Cops seize cars

The Wyndham Highway Patrol during one of their impounds recently. 105796

By XAVIER SMERDON

THE Wyndham Highway Patrol has been hard at work, impounding eight cars in just 15 days.
Unit Commander of the Highway Patrol, Graeme Crouch, said drivers were literally handing their cars over to police with their irresponsible behaviour.
“Over the past few months we have had drivers handing their hard earned cash over after being detected doing the wrong thing, then it was their licence, and now we are experiencing an influx of drivers that are handing their cars over for impoundment,” Unit Com Crouch said.
While many of the impounds were the result of disqualified drivers being caught behind the wheel, some of them were much more serious.
On Saturday 24 August and 18-year-old Truganina man, who had only held his probationary licence for 40 days, was caught travelling at 127 kilometres in an 80 km zone.

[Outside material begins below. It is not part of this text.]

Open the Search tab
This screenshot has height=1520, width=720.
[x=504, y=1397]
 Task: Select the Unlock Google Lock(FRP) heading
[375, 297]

He was also driving a manual car on an automatic licence.
On Friday 6 September a 21-year-old Wyndham Vale man with two female passengers passed a stationary police car, with its police lights flashing, on the Princes Freeway in Laverton at 137km in a 100km zone.

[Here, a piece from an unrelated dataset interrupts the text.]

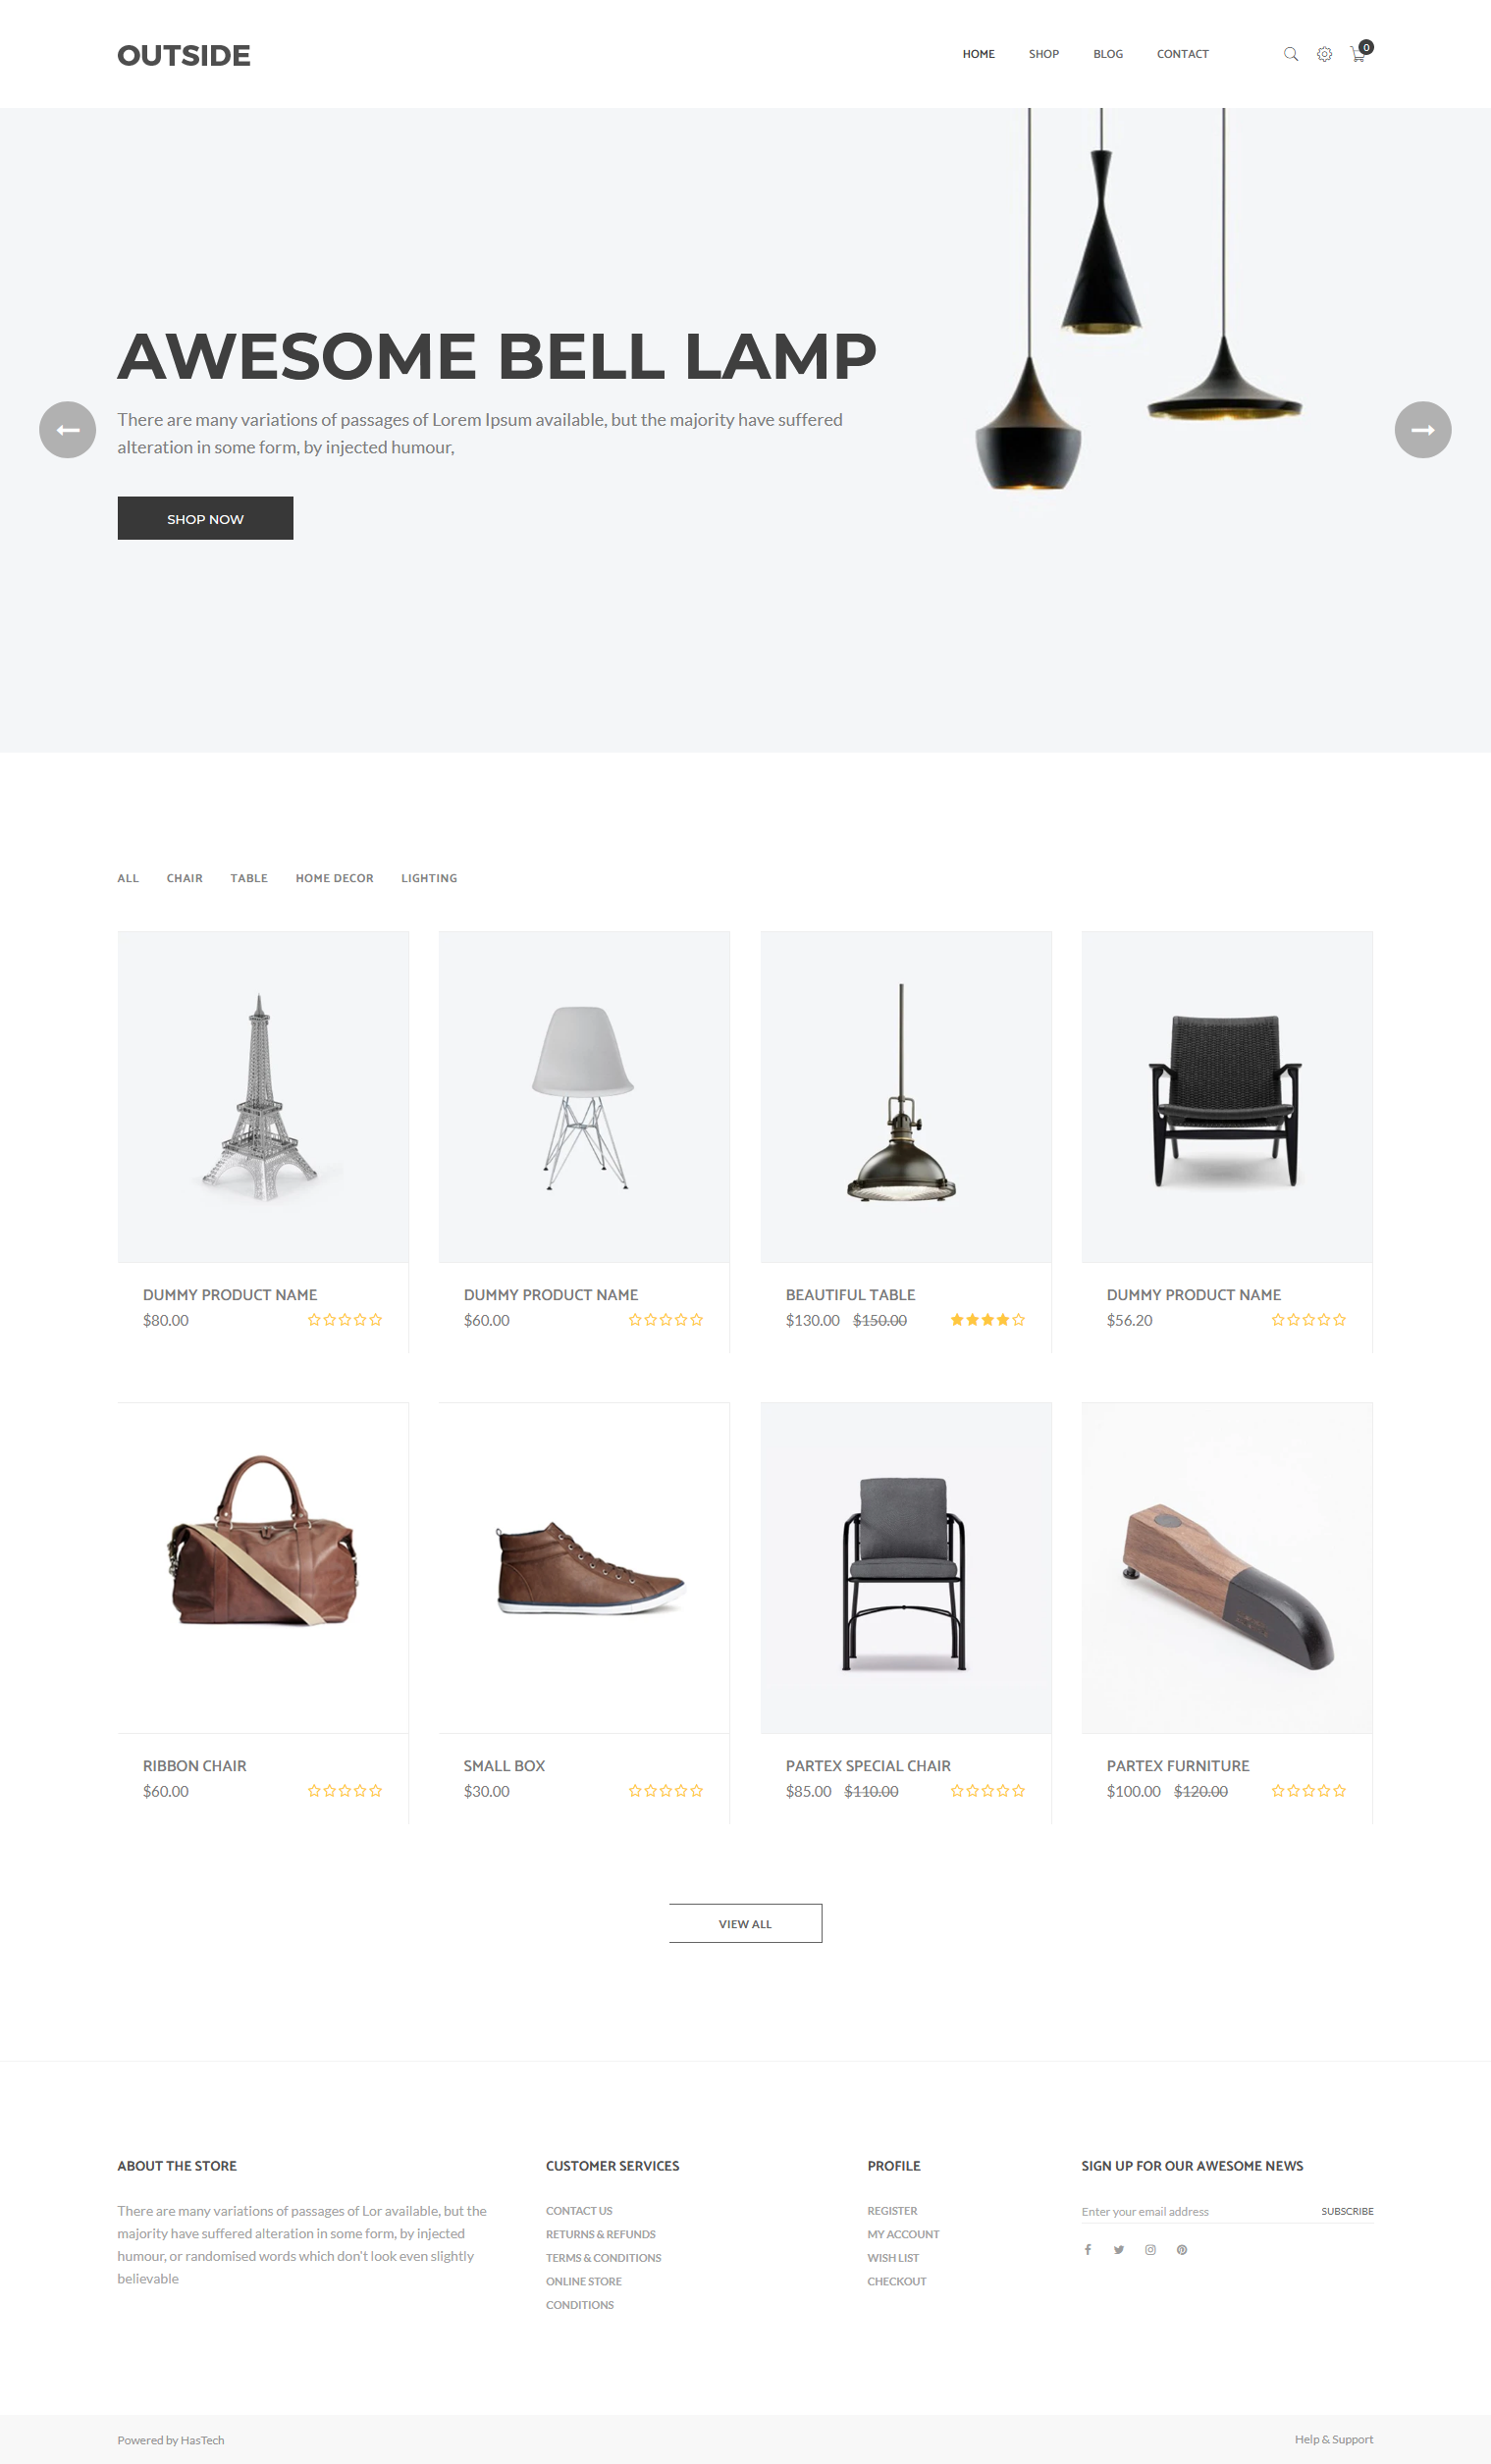
Task: Select the Chair category filter
Action: [185, 878]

The Highway Patrol officer sitting in the car had finished his previous job and started to pursue the Wyndham Vale man.
“The driver was tracked during the catch up speed of an average speed between 150km to 180km as he travelled between Fitzgerald Rd and (the) Geelong Rd exit. He was finally stopped in Geelong Road Brooklyn, where he had his car impounded, with a release fee of $703,” Unit Com Crouch said.
“This speed, this driver’s age, (passing) the police car, two passengers in the car, really is one recipe for disaster.”